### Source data
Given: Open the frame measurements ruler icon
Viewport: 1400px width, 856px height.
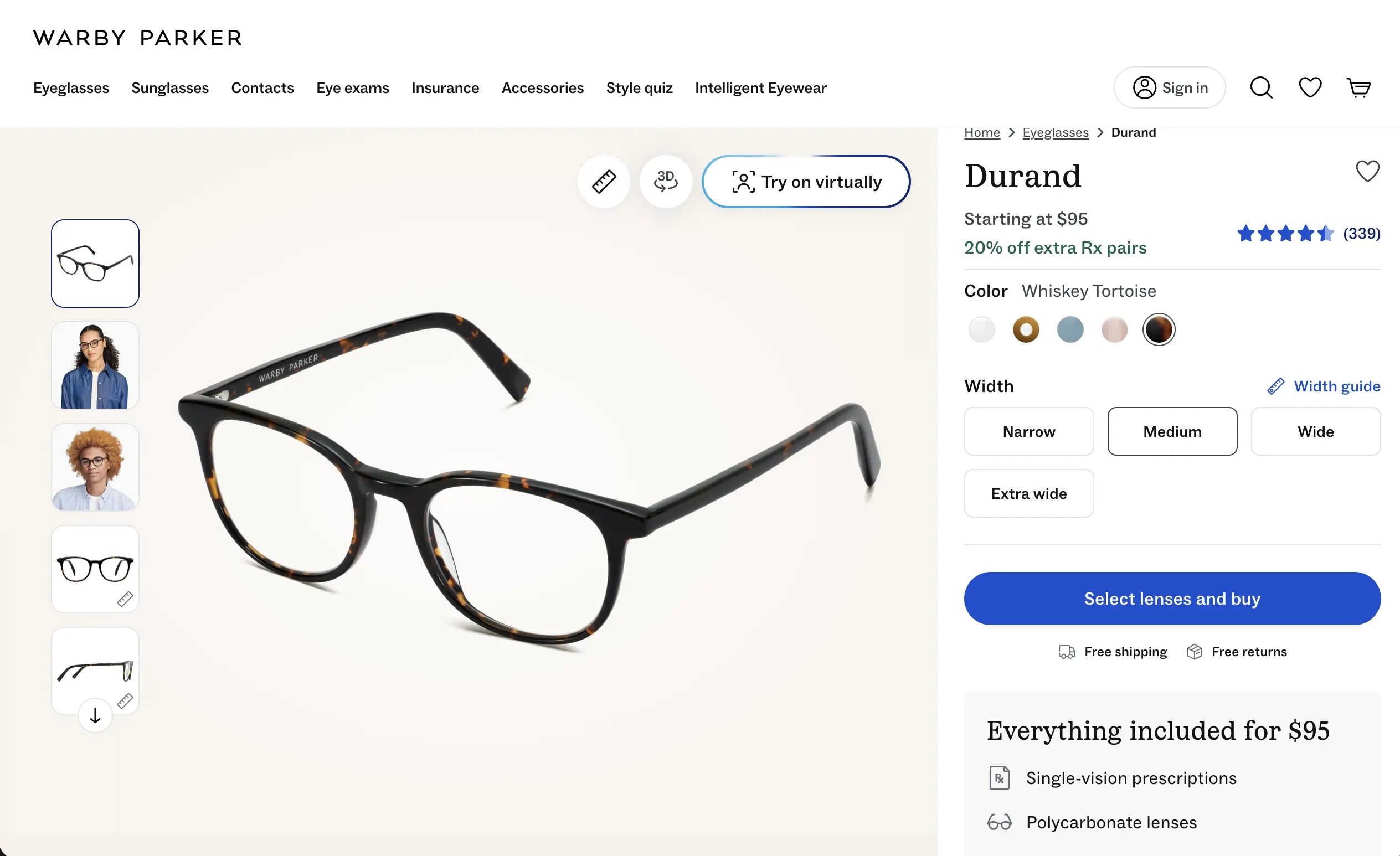Looking at the screenshot, I should point(604,182).

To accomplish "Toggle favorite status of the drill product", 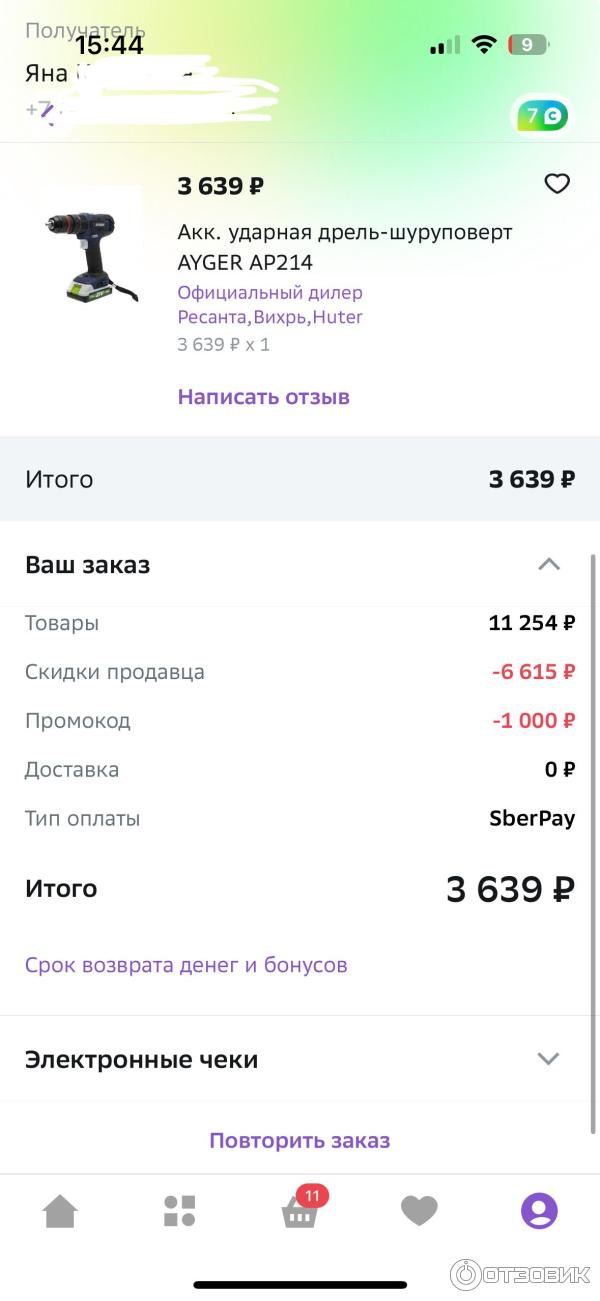I will tap(557, 184).
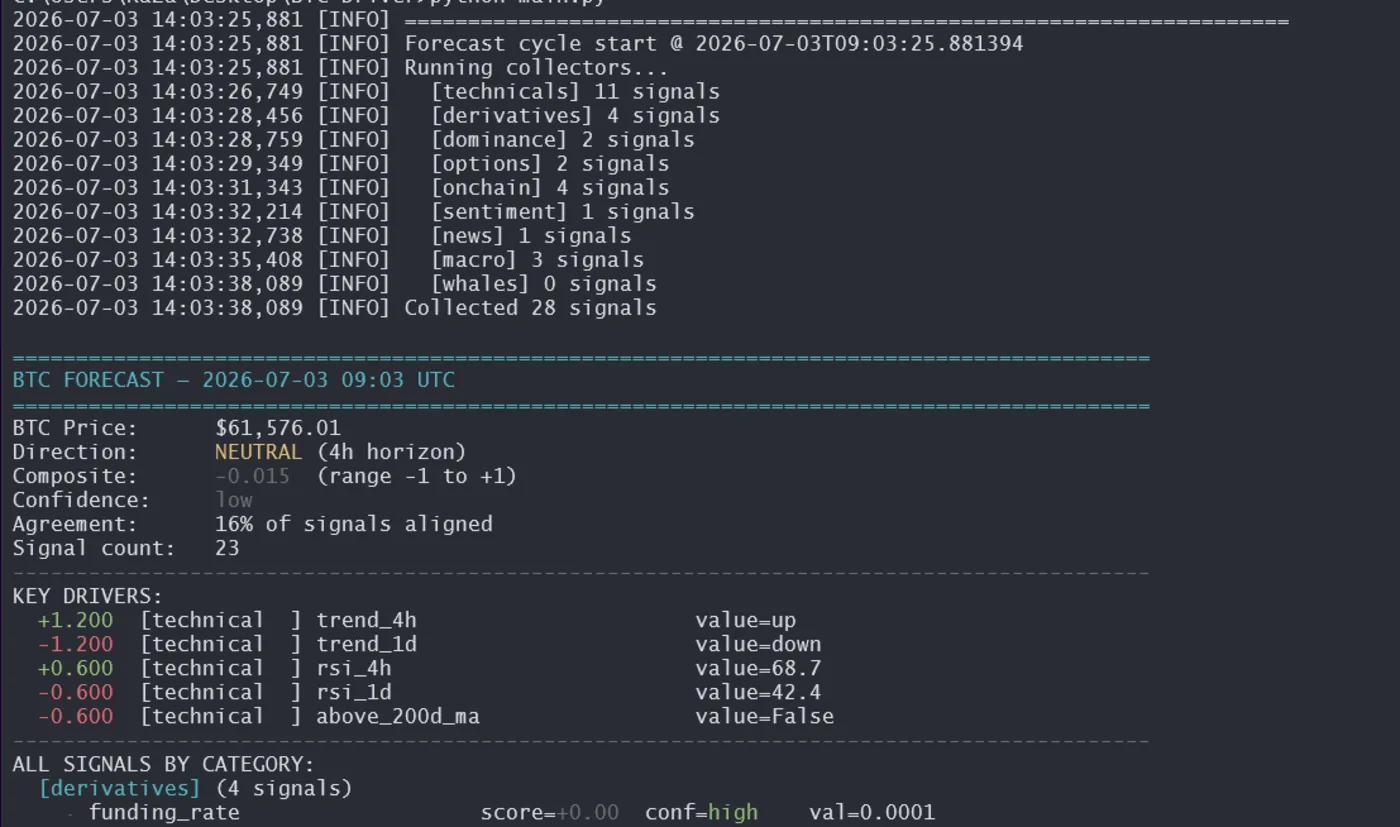Click the low confidence value
This screenshot has width=1400, height=827.
pos(234,500)
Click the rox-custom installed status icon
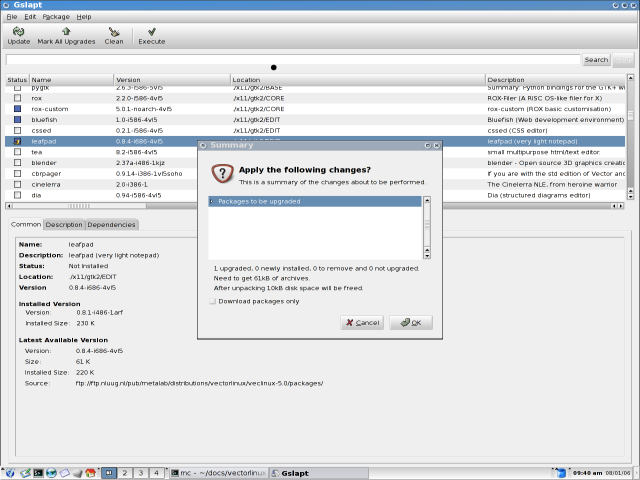The width and height of the screenshot is (640, 480). [17, 109]
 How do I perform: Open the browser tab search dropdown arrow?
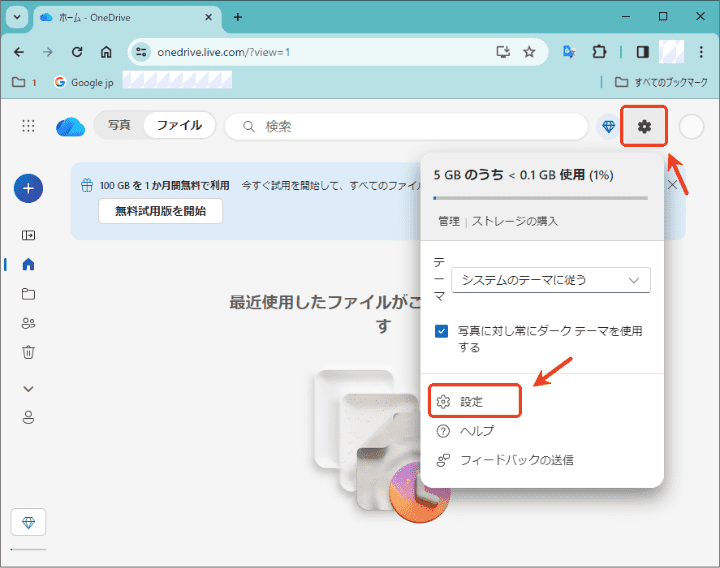pos(17,17)
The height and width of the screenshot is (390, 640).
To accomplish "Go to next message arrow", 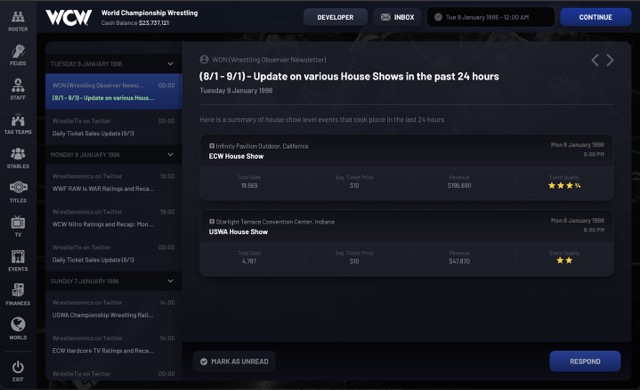I will click(x=610, y=60).
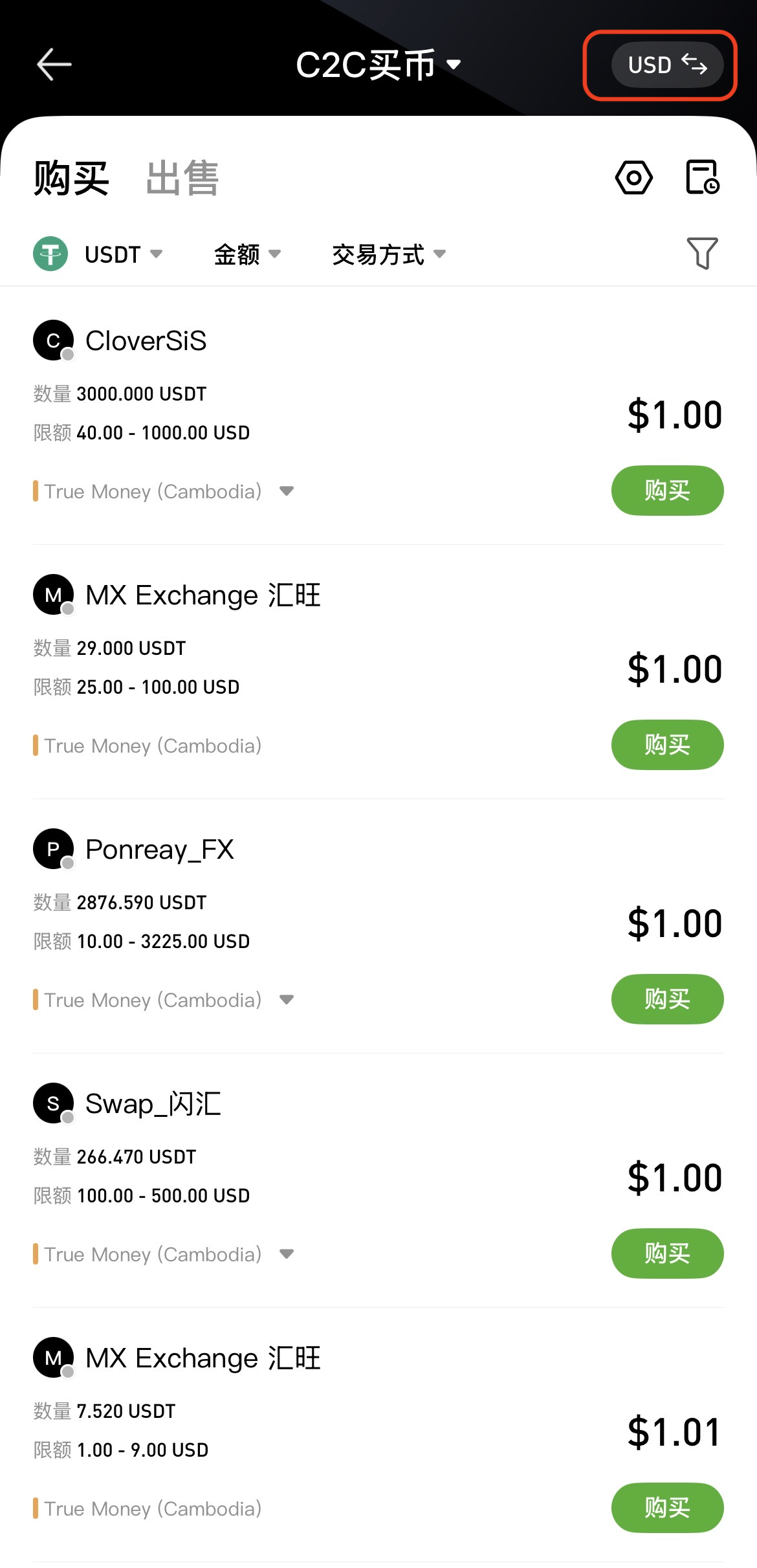Viewport: 757px width, 1568px height.
Task: Open the first MX Exchange 汇旺 merchant name
Action: 203,595
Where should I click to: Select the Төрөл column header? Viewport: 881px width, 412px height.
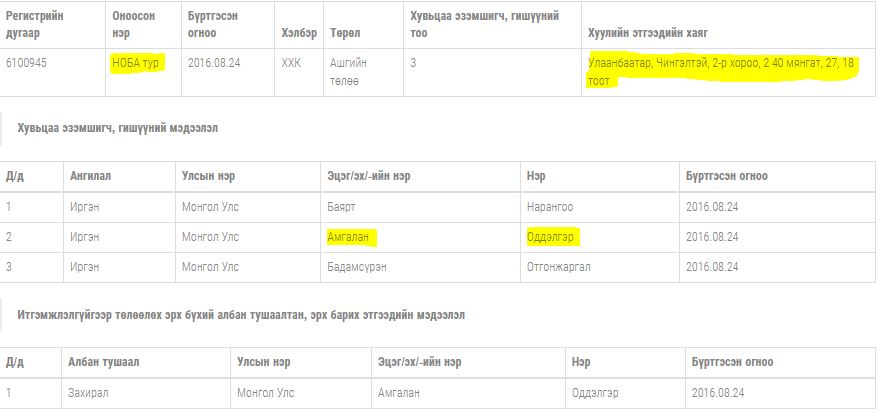tap(346, 33)
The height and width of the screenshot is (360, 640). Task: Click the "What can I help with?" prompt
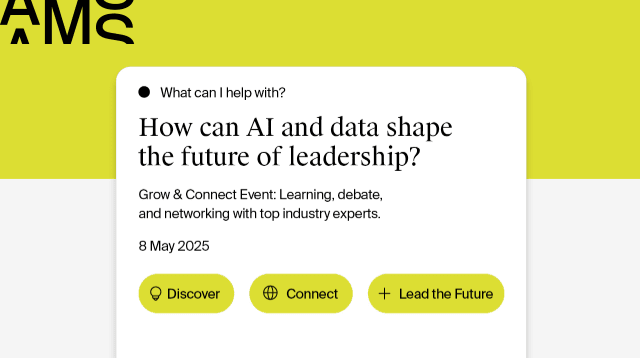tap(223, 93)
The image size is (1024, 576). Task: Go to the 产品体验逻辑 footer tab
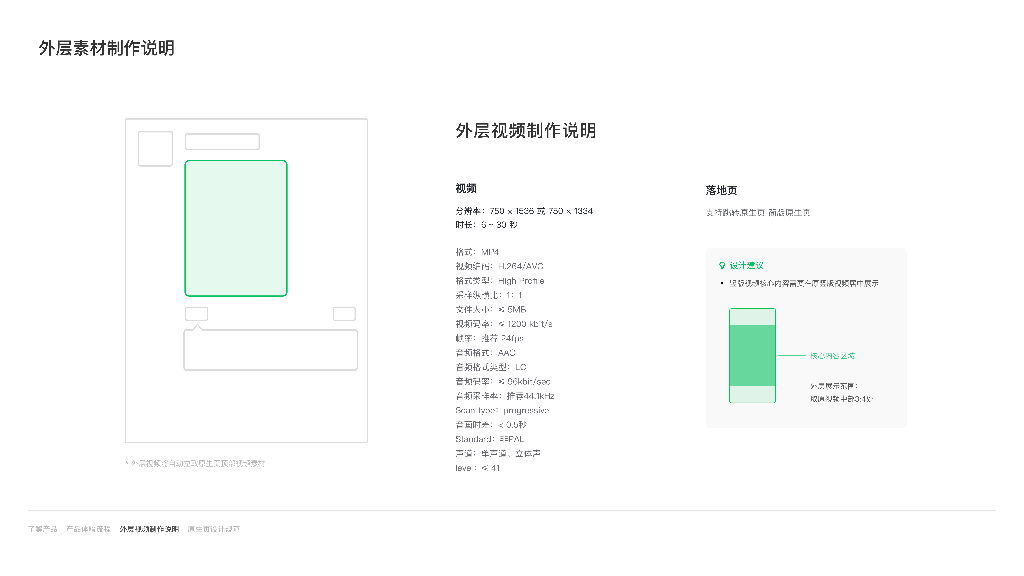coord(88,528)
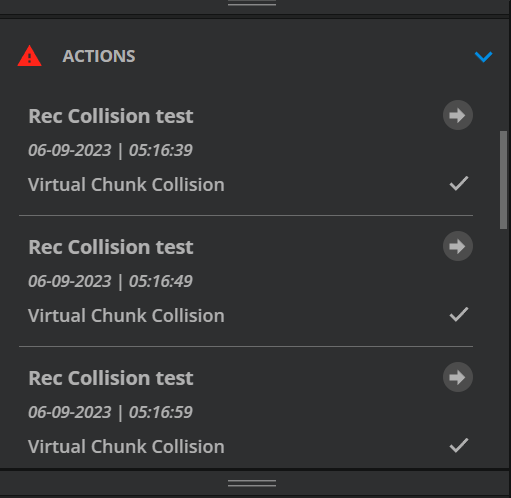Collapse the ACTIONS panel with the blue chevron
511x498 pixels.
[x=483, y=57]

### Problem to solve
Output exactly the lines from the one containing "The height and width of the screenshot is (360, 640)." through the last line of the records above, both included, leaving out any pictures.

### Result for this exercise
The height and width of the screenshot is (360, 640). Task: Click the "What can I help with?" prompt
tap(223, 93)
The image size is (1024, 576). Task: Go to the 产品体验逻辑 footer tab
coord(88,528)
Collapse the ACTIONS panel with the blue chevron
511x498 pixels.
[x=483, y=57]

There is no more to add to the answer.